There's one bull many in the crowd will be watching for coming out of the chute. He's called Lucky Strike and if his reputation holds true, that's exactly what a rider will have to get to stay on.
News on 6 reporter Heather Lewin says it takes a lot of guts to come flying out of that gate and a lot of skill to hang on.
While many may wonder what possesses a person to cling to the back of a charging animal, professional cowboys jump at the chance, hoping for fortune and fame. But there's one entry this year that makes even the most experienced rider quake in his boots. He's 1,800 pounds of bull.
And if you end up eye to eye with this bad boy, you're probably in a whole lot of trouble. "He's got a lot of power and usually the cowboys just can't get by the power." Ft. Gibson rancher David Bailey's been raising bucking bulls for 40 years and one he's proudest of is Lucky Strike. "He was the best bull out of all the producers in the United States."

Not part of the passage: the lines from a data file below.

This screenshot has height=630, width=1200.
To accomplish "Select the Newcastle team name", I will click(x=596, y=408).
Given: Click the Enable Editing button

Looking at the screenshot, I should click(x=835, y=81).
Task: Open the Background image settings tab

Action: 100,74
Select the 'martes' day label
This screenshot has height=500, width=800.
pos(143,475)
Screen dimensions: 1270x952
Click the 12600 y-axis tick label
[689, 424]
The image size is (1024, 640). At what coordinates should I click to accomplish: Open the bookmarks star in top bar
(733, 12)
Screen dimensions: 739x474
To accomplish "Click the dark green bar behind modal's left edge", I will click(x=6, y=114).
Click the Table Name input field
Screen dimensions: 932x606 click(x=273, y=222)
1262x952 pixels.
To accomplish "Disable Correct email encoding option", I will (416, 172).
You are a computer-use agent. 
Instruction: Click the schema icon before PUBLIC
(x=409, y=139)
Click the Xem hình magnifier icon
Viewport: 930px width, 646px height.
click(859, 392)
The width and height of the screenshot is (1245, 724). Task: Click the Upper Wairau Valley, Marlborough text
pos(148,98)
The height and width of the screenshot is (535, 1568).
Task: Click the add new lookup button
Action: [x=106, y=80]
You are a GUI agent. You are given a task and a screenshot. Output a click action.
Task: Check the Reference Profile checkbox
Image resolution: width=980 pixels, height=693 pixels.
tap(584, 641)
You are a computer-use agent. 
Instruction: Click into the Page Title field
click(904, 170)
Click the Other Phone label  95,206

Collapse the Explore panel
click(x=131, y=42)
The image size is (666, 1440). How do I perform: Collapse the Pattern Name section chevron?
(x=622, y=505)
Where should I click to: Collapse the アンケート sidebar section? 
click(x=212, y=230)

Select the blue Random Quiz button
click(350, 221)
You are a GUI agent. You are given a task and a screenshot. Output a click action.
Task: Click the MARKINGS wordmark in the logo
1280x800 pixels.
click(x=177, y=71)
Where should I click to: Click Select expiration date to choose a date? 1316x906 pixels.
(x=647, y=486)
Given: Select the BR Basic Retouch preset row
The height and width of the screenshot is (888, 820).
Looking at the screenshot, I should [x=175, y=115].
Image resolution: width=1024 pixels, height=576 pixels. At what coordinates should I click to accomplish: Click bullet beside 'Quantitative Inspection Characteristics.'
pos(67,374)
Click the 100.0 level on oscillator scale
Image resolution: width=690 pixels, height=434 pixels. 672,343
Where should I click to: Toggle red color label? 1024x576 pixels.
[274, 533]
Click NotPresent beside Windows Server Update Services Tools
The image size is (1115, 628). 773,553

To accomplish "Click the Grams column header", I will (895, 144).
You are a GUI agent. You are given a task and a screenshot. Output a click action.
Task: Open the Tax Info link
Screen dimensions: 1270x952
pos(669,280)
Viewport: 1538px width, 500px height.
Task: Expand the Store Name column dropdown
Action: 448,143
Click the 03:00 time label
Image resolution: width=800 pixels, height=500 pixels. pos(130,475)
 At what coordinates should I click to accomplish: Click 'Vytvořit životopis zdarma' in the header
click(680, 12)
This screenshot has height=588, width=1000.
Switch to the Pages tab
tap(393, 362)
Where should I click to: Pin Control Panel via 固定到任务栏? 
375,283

It's not just his fine breeding that those in the know admire, the reason lucky strike is the bull to watch this weekend is no one has ever stayed on the full eight seconds. In three years on the circuit, more than 50 riders have taken their shot out of the chute, trying to get the best of this muscle-bound mount and ending up in a matter of seconds with a view like this. "They've tried, they got on, but they didn't make the whistle."
So why would anyone take the risk? The tougher the bull, the higher the score, but you've got to hang on. "I'm not out to throw everybody off, because they gotta make a living riding bulls, but still I wanna produce a good animal and I want to have the best I can."